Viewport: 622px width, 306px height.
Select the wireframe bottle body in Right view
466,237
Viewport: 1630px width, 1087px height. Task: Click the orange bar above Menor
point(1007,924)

#### ACTIVITY:
Every line above should be retyped exactly as given.

#### RESPONSE:
Viewport: 622px width, 306px height.
Select the wireframe bottle body in Right view
466,237
Viewport: 1630px width, 1087px height. Task: Click the orange bar above Menor
point(1007,924)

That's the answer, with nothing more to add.